For decades, New Orleans's legendary Blaine Kern ran the company that makes the grandest Mardi Gras floats. Then it came time for the next generation to take over.

- Paul Keegan, photographs by Brian Finke

The Family Feud That Almost Killed Mardi Gras

BLAINE KERN SR., 88 years old, sporting a sharp black-and white tracksuit and chunky Ralph Lauren eyeglasses, bounces into a suburban New Orleans restaurant at lunchtime flashing his megawatt smile. “Hi,everybody!” he says, and is immediately besieged by waiters, managers, and customers eager to greet the local legend who calls himself Mr. Mardi Gras. In a city famous for larger than-life characters, Kern occupies a unique place in the pantheon. Not for his physical stature—he’s small and wiry—but for his outsize ambition, which for nearly seven decades made him the biggest parade float impresario in New Orleans and a P.T. Barnum of the bayou.

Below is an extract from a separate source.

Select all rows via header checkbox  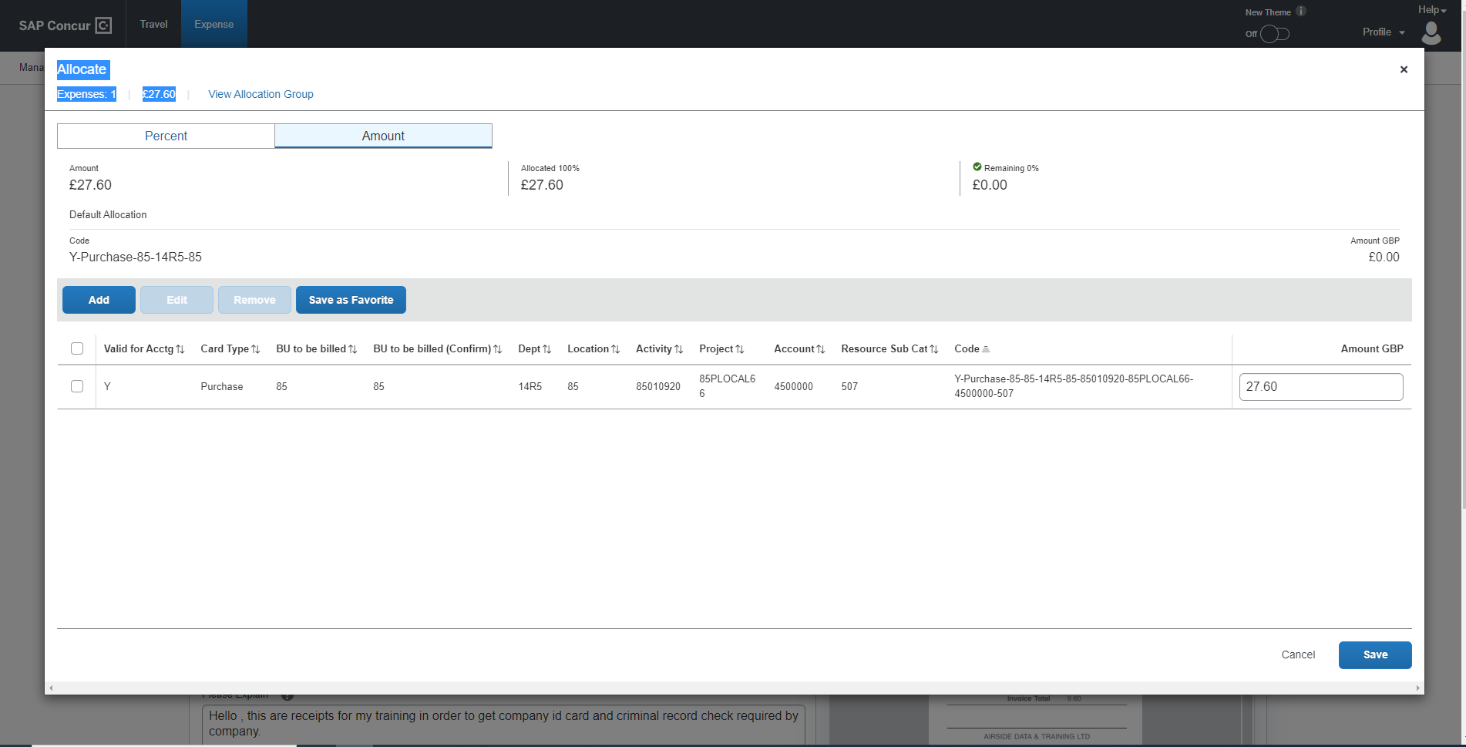[77, 348]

“I did a carnival for Fidel Castro after Batista was out!” Kern says after settling in at his table, reeling off tale after tale seemingly straight out of Twain, but all true— founding a company that strung a gondola across the Mississippi River, acquiring a decommissioned aircraft carrier to convert to a tourist attraction, catching Walt Disney’s eye with a huge King Kong that crashed a Mardi Gras ball—and often digressing into bawdy asides about his many romantic conquests (“My nicknames were Pretty Boy and Honey Boy!”), which have led to four wives and five children.

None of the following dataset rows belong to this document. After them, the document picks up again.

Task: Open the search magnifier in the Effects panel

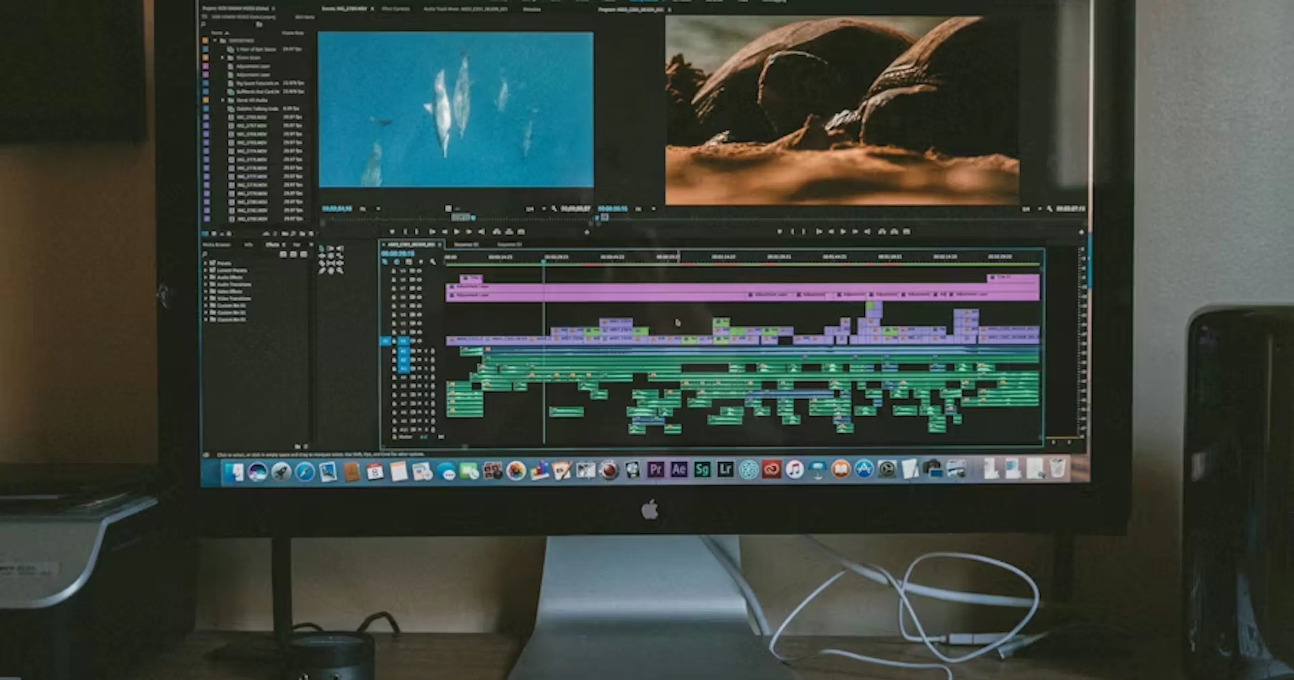Action: [x=204, y=254]
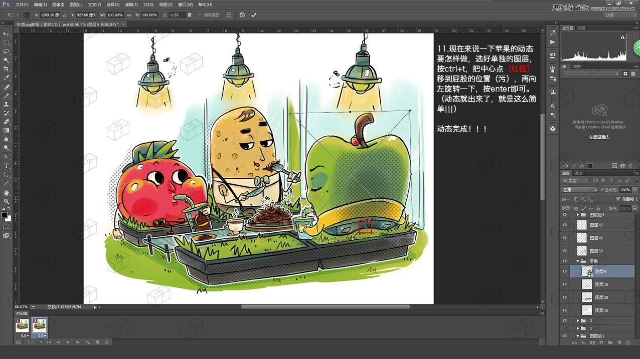
Task: Click the 立即获取 link
Action: pyautogui.click(x=600, y=136)
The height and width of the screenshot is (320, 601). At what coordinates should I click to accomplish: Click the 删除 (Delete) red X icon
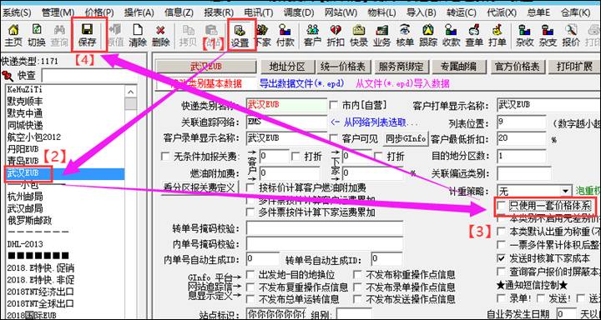click(160, 35)
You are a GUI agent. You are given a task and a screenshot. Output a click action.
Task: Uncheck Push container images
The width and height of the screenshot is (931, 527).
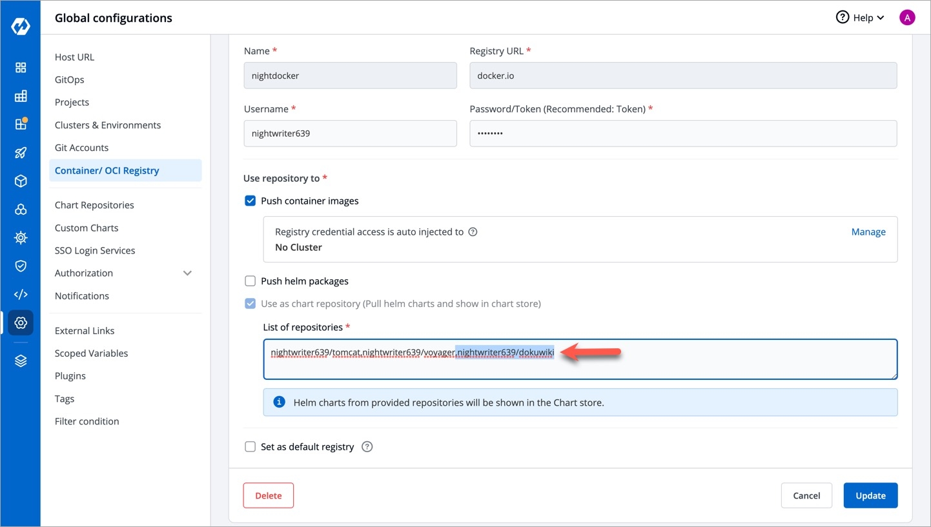pyautogui.click(x=251, y=201)
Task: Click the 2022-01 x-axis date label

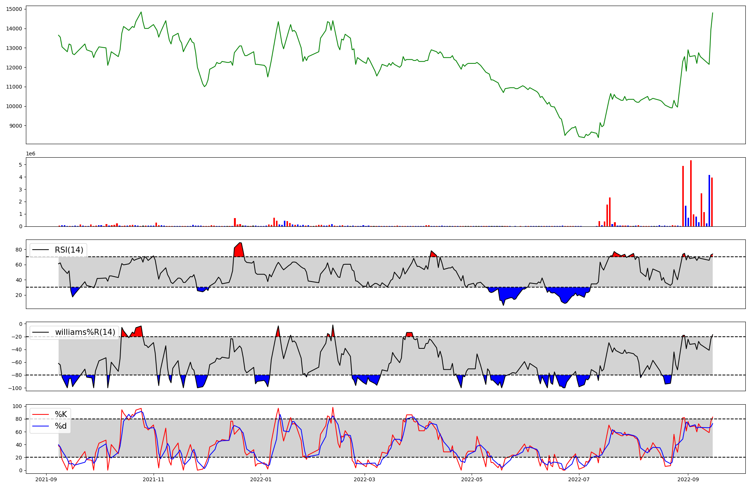Action: click(261, 479)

Most of all, Kern wants to talk Mardi Gras, the event that still defines New Orleans, where parties are a sacrament and Kern a high priest. “Michelangelo and da Vinci, all of them were float builders, so I’m in pretty good company,” he says, with characteristic humility. Listening to the monologue is Barry Kern, Blaine’s 52-year-old son, who does not share his dad’s propensity for self revelation. Asked about some outrageous antic of his father’s, Barry usually shrugs and says, “That’s just Blaine being Blaine.”